## 

## Transfer Learning
This notebook shows how we select and visualizes flows from historical studies to use for seeding.

In [None]:
%reload_ext autoreload
%autoreload 2

from IPython.core import ultratb

ultratb.VerboseTB.tb_highlight = "bg:#3e0054"

In [None]:
try:
    from syftr.configuration import cfg
except:
    import os
    os.chdir('./../')

In [None]:
from syftr.configuration import cfg
from syftr.optuna_helper import get_completed_trials

STUDY_NAMES = [
    "seeding1--training--crag_hf-music--music",
    "seeding1--training--financebench_hf",
    "seeding1--training--hotpotqa_hf-train_hard--train_hard",
    "seeding1--training--multihoprag_hf",
]
MAX_PARETO_FRONTS = 2
NUM_REQUIRED = 23

RESULTS_DIR = cfg.paths.results_dir / "transfer_learning"
RESULTS_DIR.mkdir(parents=True, exist_ok=True)
SHOW_TITLE = False

df_trials = get_completed_trials(
    study=STUDY_NAMES,
    success_rate=0.9
)

print(f"Loaded {len(df_trials)} trials")

In [None]:
from syftr.transfer_learning import get_top_performing_trials

df_top = get_top_performing_trials(df_trials, MAX_PARETO_FRONTS)

assert len(df_top) >= NUM_REQUIRED, f"Got {len(df_top)} top-performing flows, expected at least {NUM_REQUIRED}"
print(f"Found {len(df_top)} top-performing flows")

In [None]:
from syftr.transfer_learning import get_selected_trials

embedding_model = "BAAI/bge-large-en-v1.5"
df_selected = get_selected_trials(df_top, embedding_model, max_total=NUM_REQUIRED)
df_selected

In [None]:
import numpy as np
from syftr.huggingface_helper import get_embedding_model

embedder, _ = get_embedding_model(embedding_model)

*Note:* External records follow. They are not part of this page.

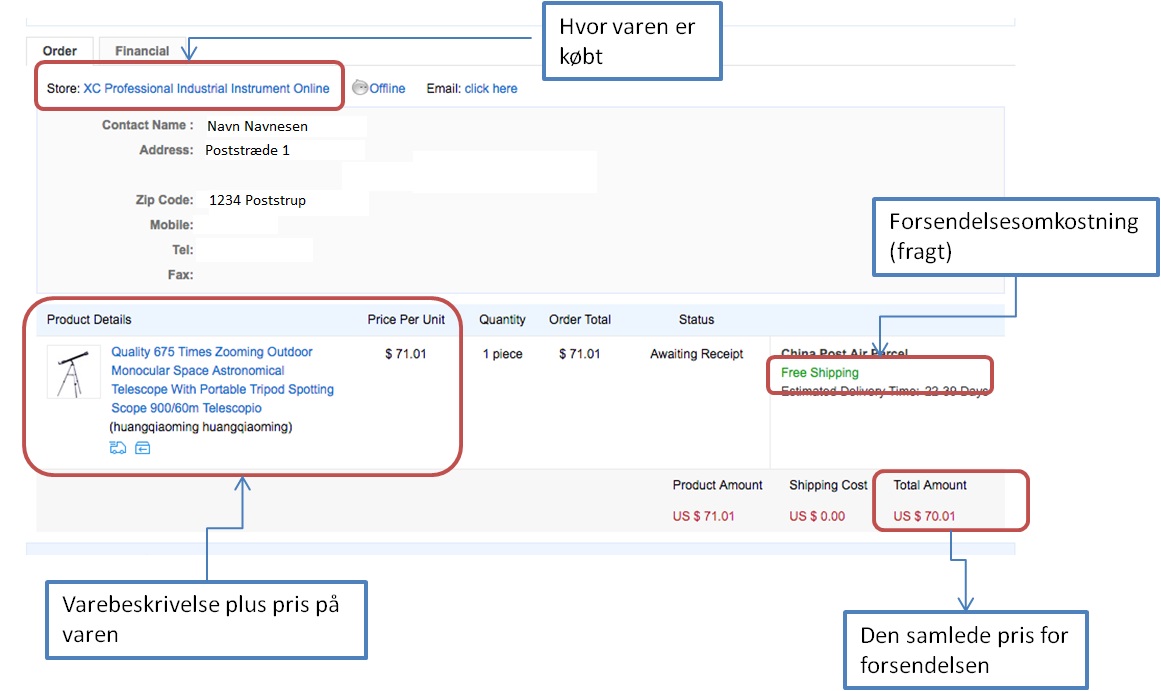Open the Financial tab
1161x691 pixels.
142,50
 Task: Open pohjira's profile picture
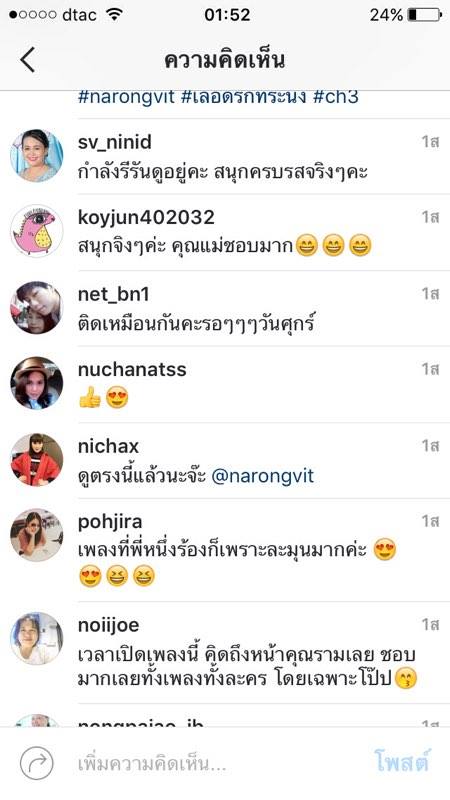click(37, 535)
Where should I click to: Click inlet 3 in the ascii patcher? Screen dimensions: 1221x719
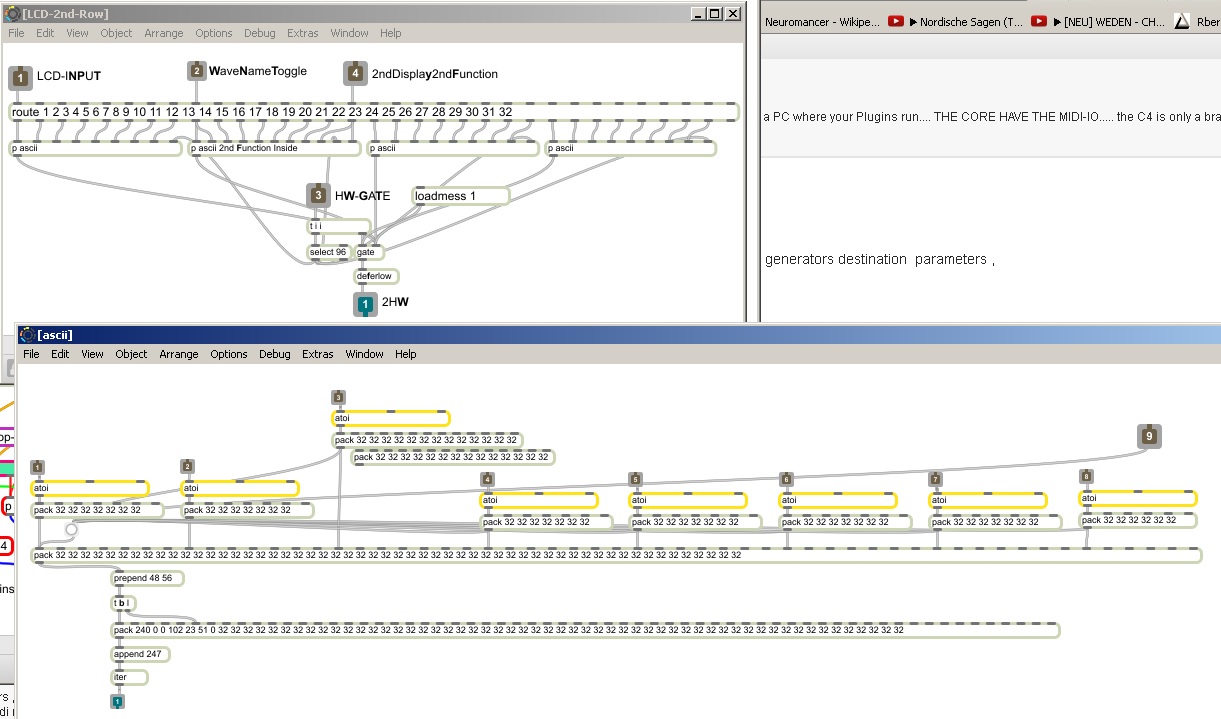pos(338,398)
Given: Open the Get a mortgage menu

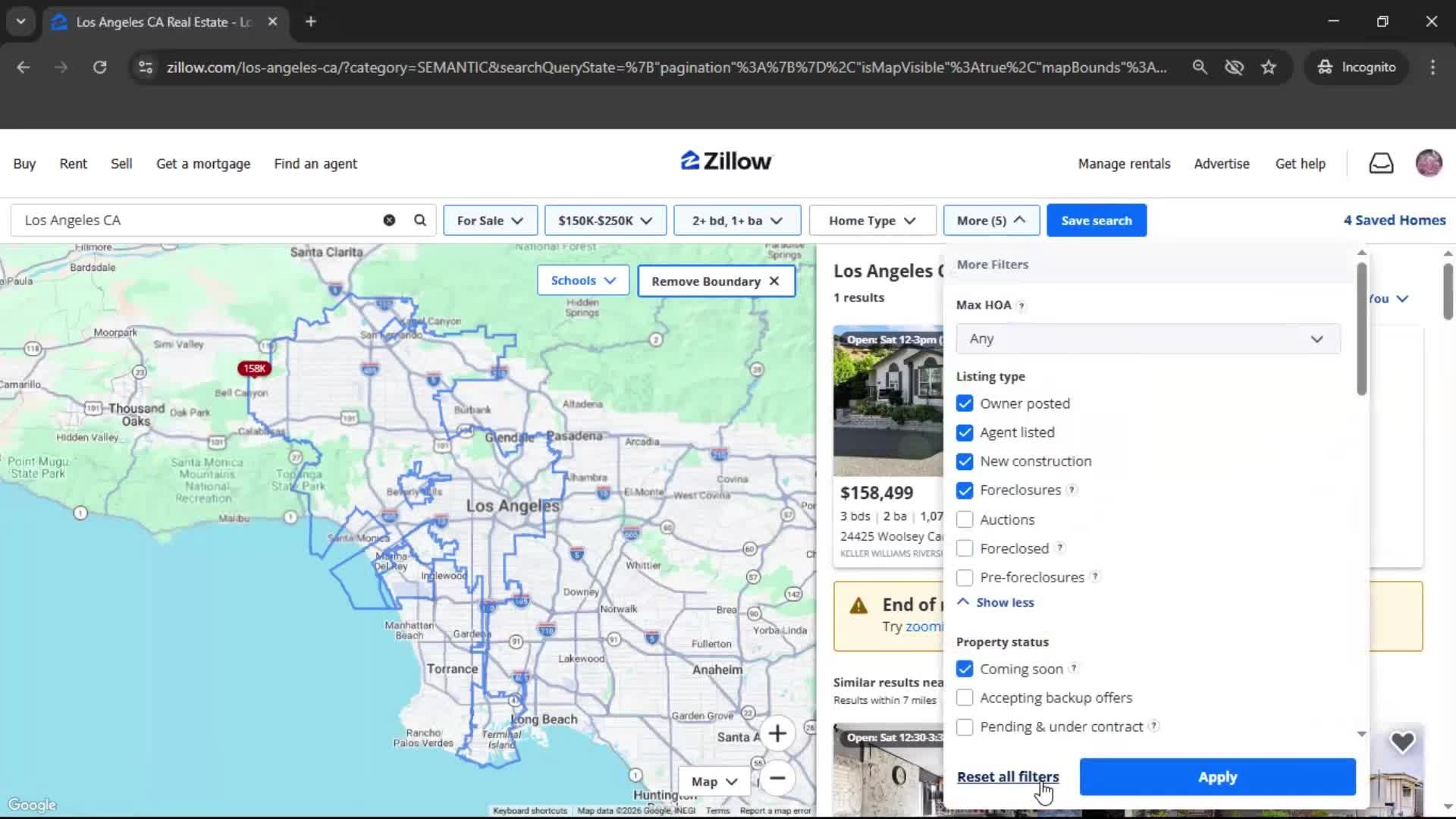Looking at the screenshot, I should point(202,163).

flows = list(df_top["user_attrs_flow"].values)
embeddings = np.array([embedder.get_query_embedding(text) for text in flows])

In [None]:
from sklearn.manifold import TSNE

tsne = TSNE(n_components=2, perplexity=5, random_state=42)
embeddings_2d = tsne.fit_transform(embeddings)

In [None]:
import matplotlib.pyplot as plt

plt.figure(figsize=(8, 6))

has_selected = False
has_rejected = False
for i, (x, y) in enumerate(embeddings_2d):
    front_value = df_top.iloc[i]["front"]
    if df_top.index[i] in df_selected.index:
        label = "Selected flow" if not has_selected else None
        plt.scatter(x, y, c="limegreen", alpha=1.0, s=150, label=label, zorder=1)
        has_selected = True
    else:
        label = "Rejected flow" if not has_rejected else None
        plt.scatter(x, y, c="gray", alpha=0.9, s=150, label=label, zorder=0)
        has_rejected = True
    plt.text(x, y, str(front_value), fontsize=9, ha='center', va='center')

if SHOW_TITLE:
    plt.title(
        f"Selected {NUM_REQUIRED} out of {len(df_top)} Top-Flows Using Clusters of {embedding_model}-Embeddings"
    )
plt.xlabel("t-SNE 1")
plt.ylabel("t-SNE 2")

plt.gca().set_xticks([])
plt.gca().set_yticks([])

plt.legend(loc="upper left")
plt.tight_layout()
plt.savefig(RESULTS_DIR / "transfer-learning--selected-flows.png", dpi=300)
plt.savefig(RESULTS_DIR / "transfer-learning--selected-flows.pdf", dpi=300)
plt.show()